• TASK DESCRIPTION
Show all lines from the listing below that contain "each".

══════════

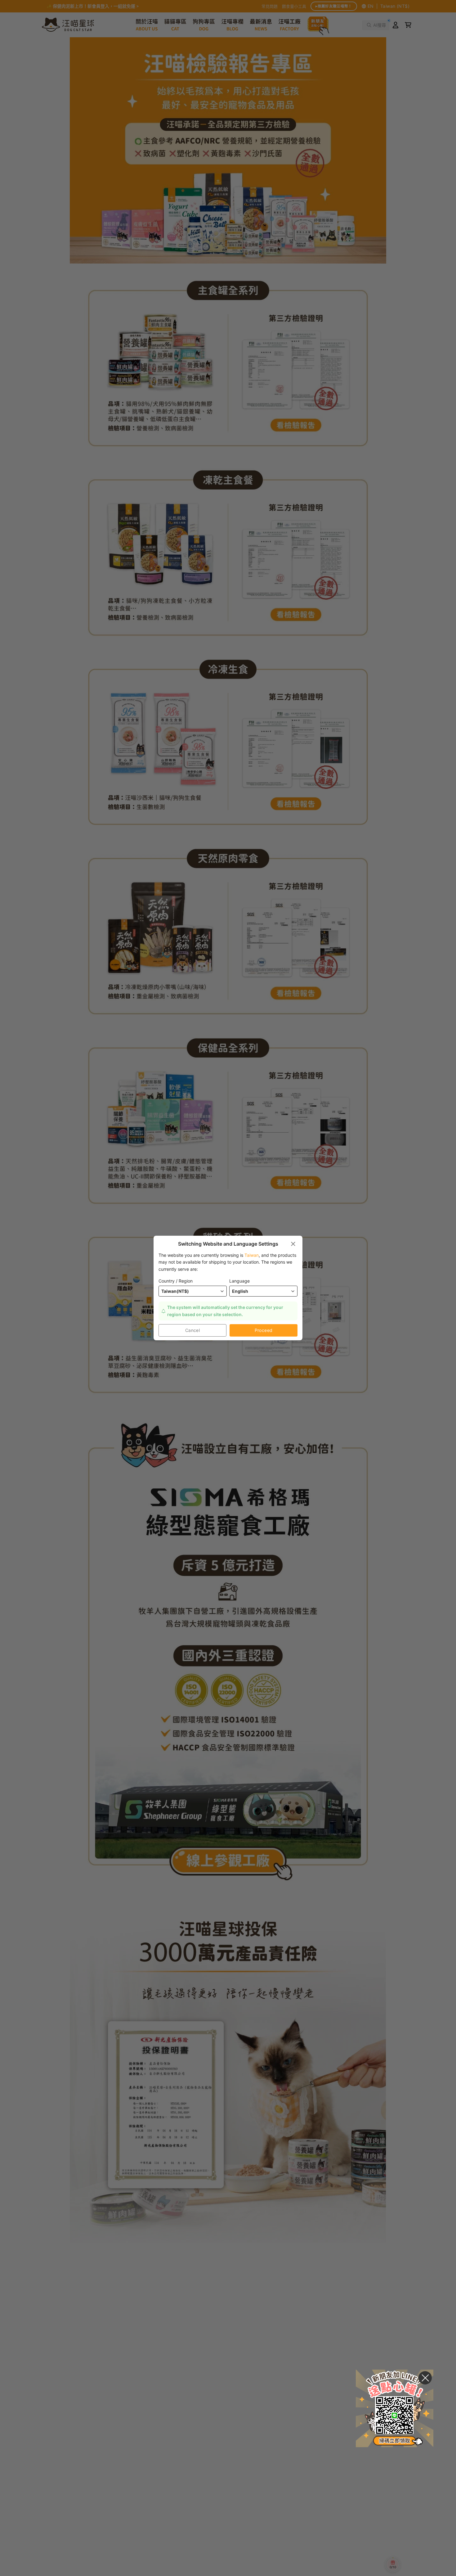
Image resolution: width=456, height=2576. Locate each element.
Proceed (264, 1330)
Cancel (192, 1330)
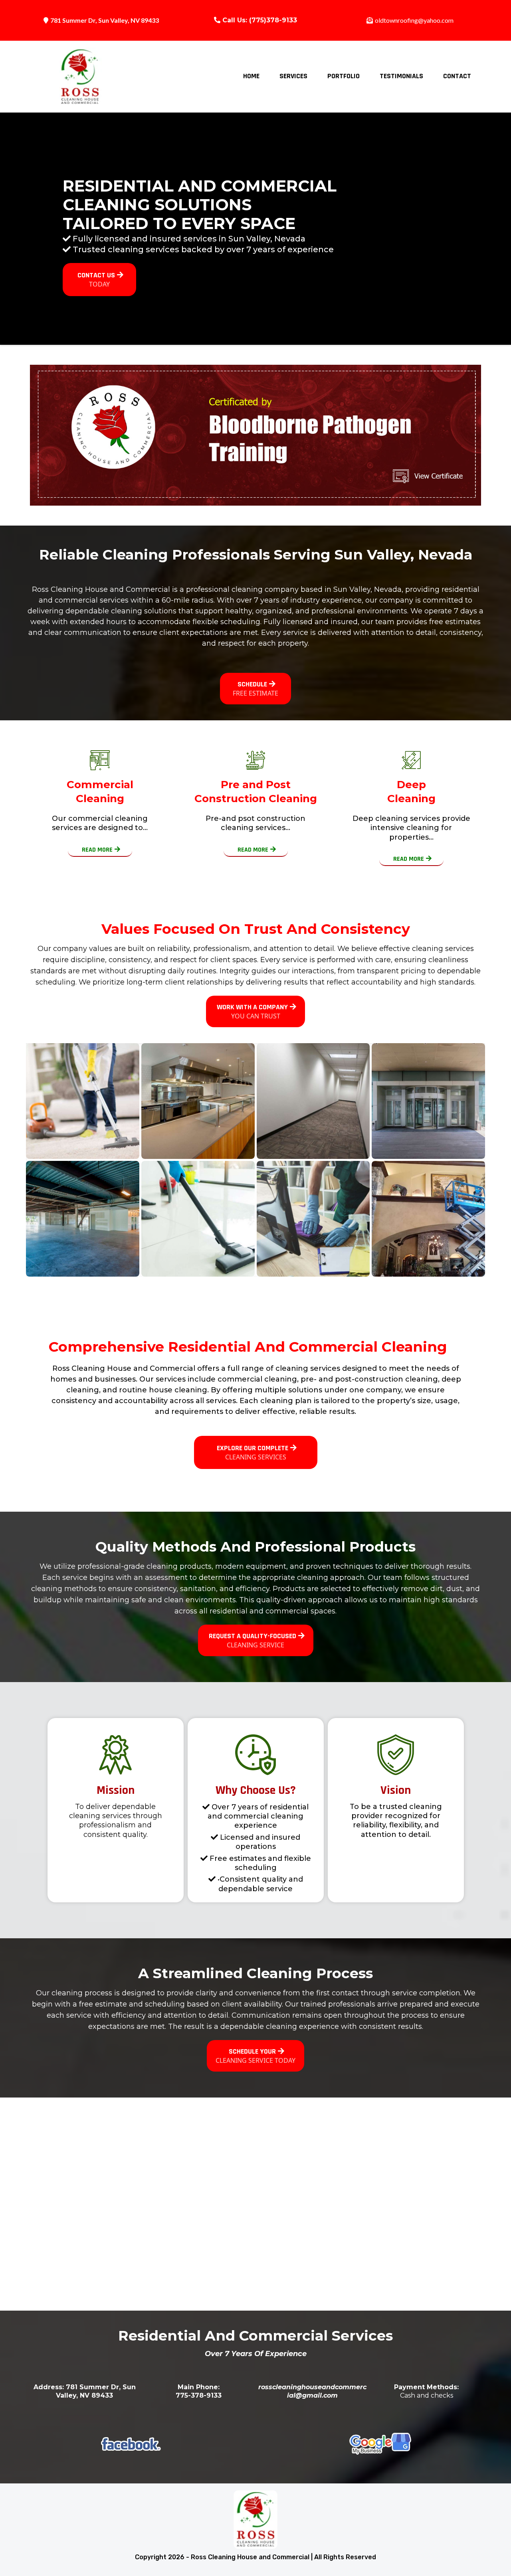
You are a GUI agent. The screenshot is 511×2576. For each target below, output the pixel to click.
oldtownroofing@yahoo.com (414, 20)
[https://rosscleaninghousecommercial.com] (80, 77)
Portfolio (343, 76)
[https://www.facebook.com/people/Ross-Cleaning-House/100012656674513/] (131, 2443)
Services (293, 76)
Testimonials (401, 76)
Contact (457, 76)
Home (251, 76)
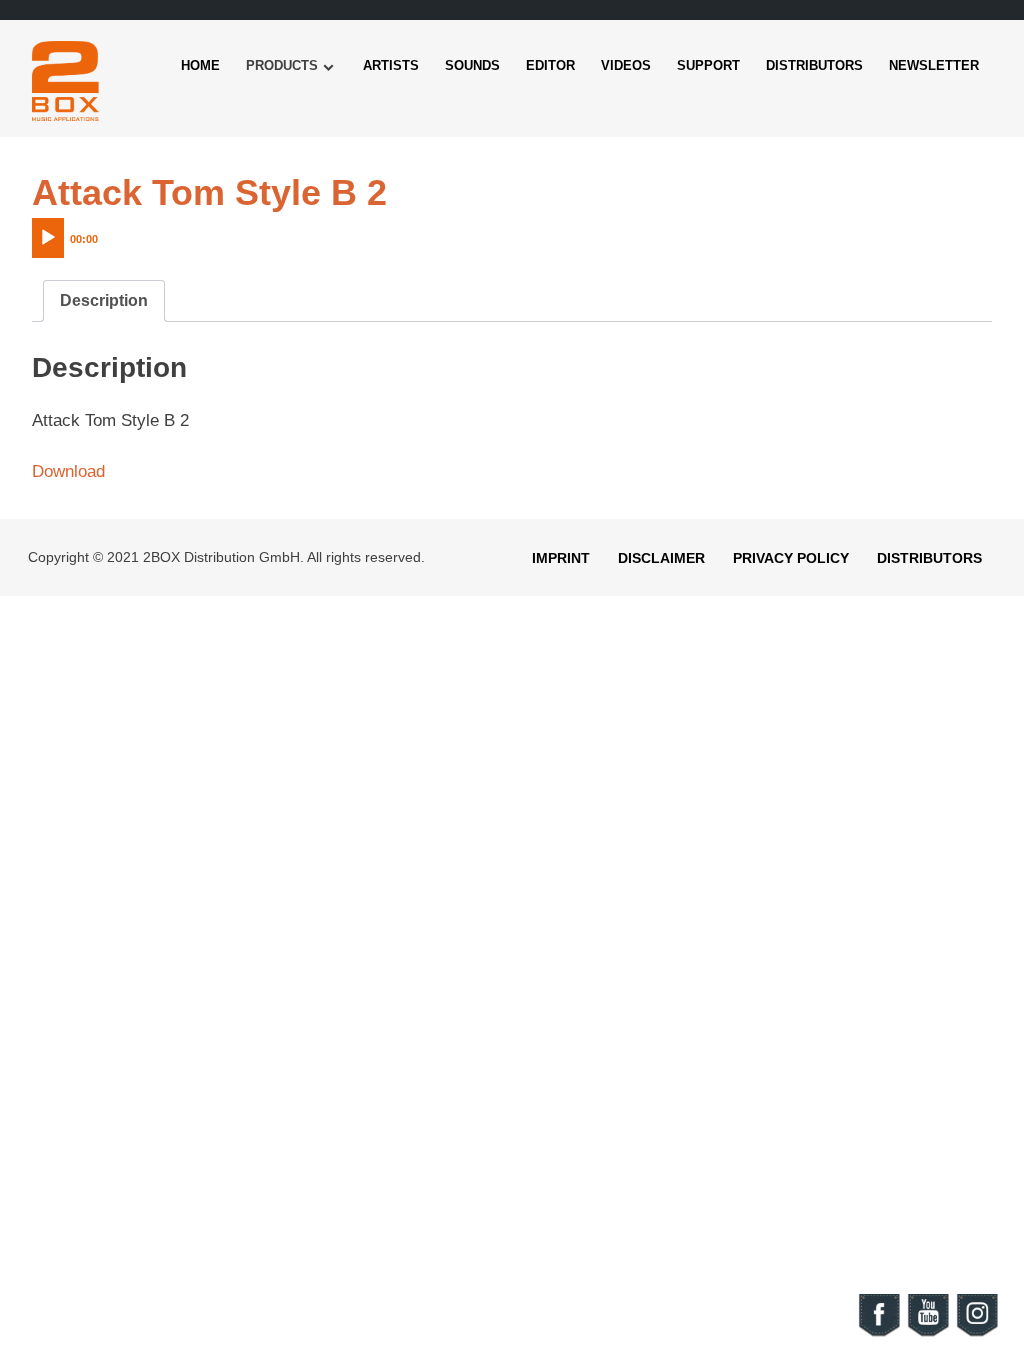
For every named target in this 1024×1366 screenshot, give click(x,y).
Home (200, 65)
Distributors (814, 65)
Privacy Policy (791, 558)
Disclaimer (661, 558)
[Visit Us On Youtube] (927, 1333)
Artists (391, 65)
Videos (626, 65)
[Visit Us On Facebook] (878, 1333)
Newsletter (934, 65)
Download (68, 471)
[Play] (48, 238)
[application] (107, 233)
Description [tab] (104, 300)
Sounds (472, 65)
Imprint (561, 558)
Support (708, 65)
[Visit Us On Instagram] (976, 1333)
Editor (550, 65)
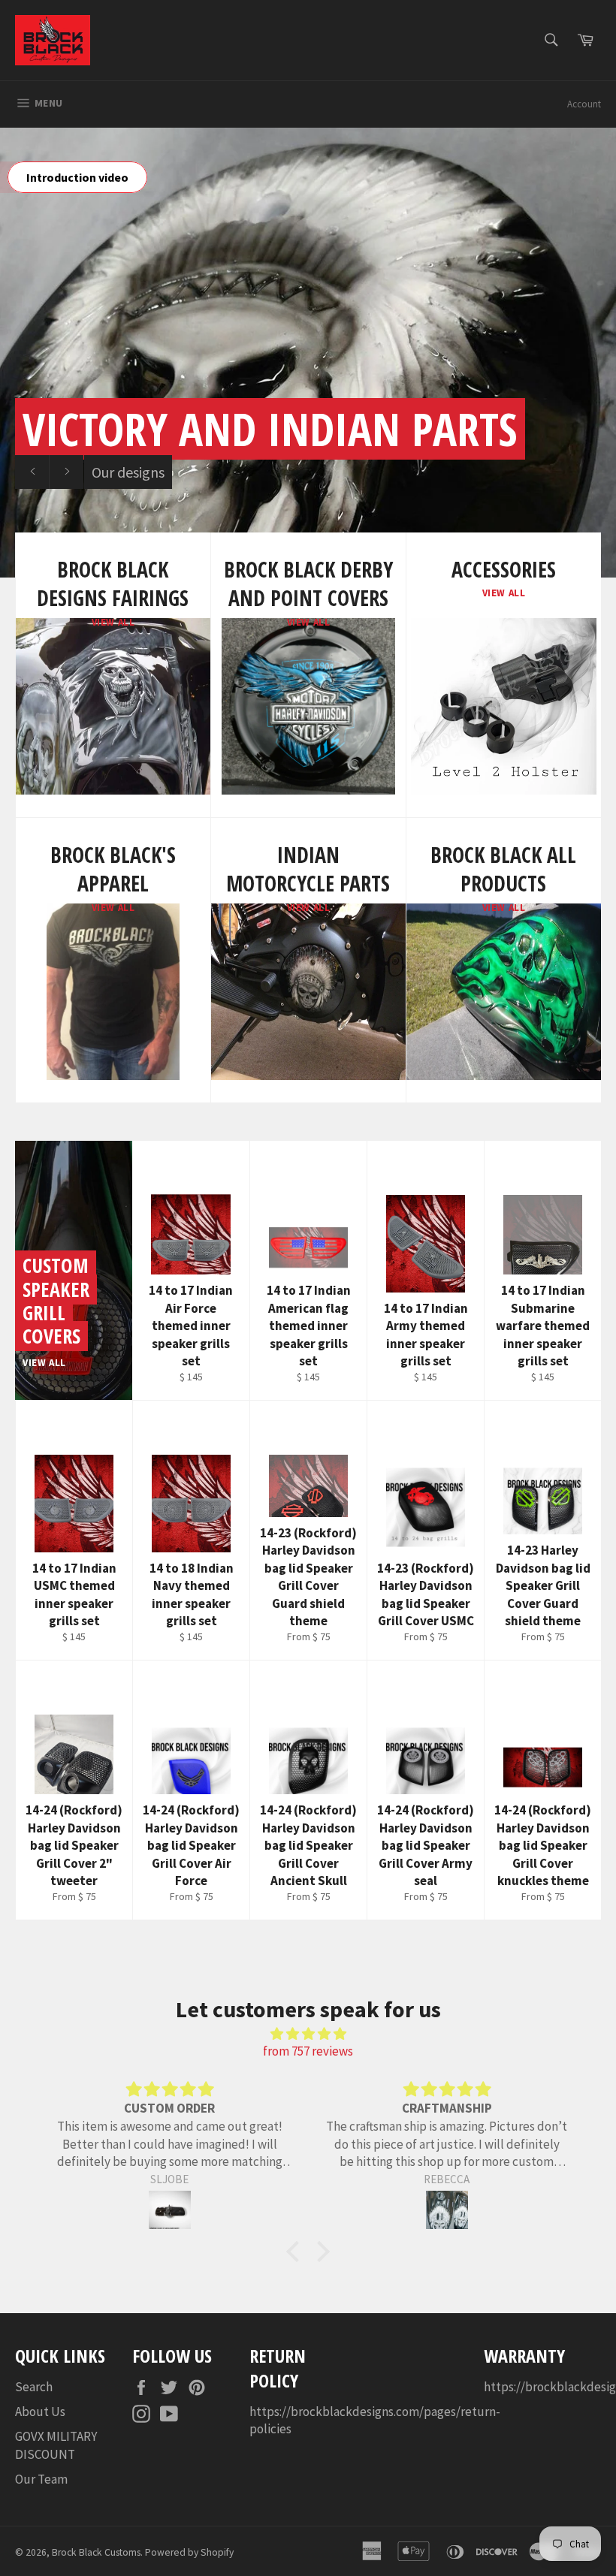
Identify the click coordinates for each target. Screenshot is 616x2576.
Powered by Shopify (189, 2552)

══════════

• TASK SOLUTION
Image resolution: width=456, height=2576. Locate each element.
You are a GUI agent. The screenshot is 511×2576. For each target below, output the pixel to click.
Identify the click coordinates for each target. Screenshot is 616x2576.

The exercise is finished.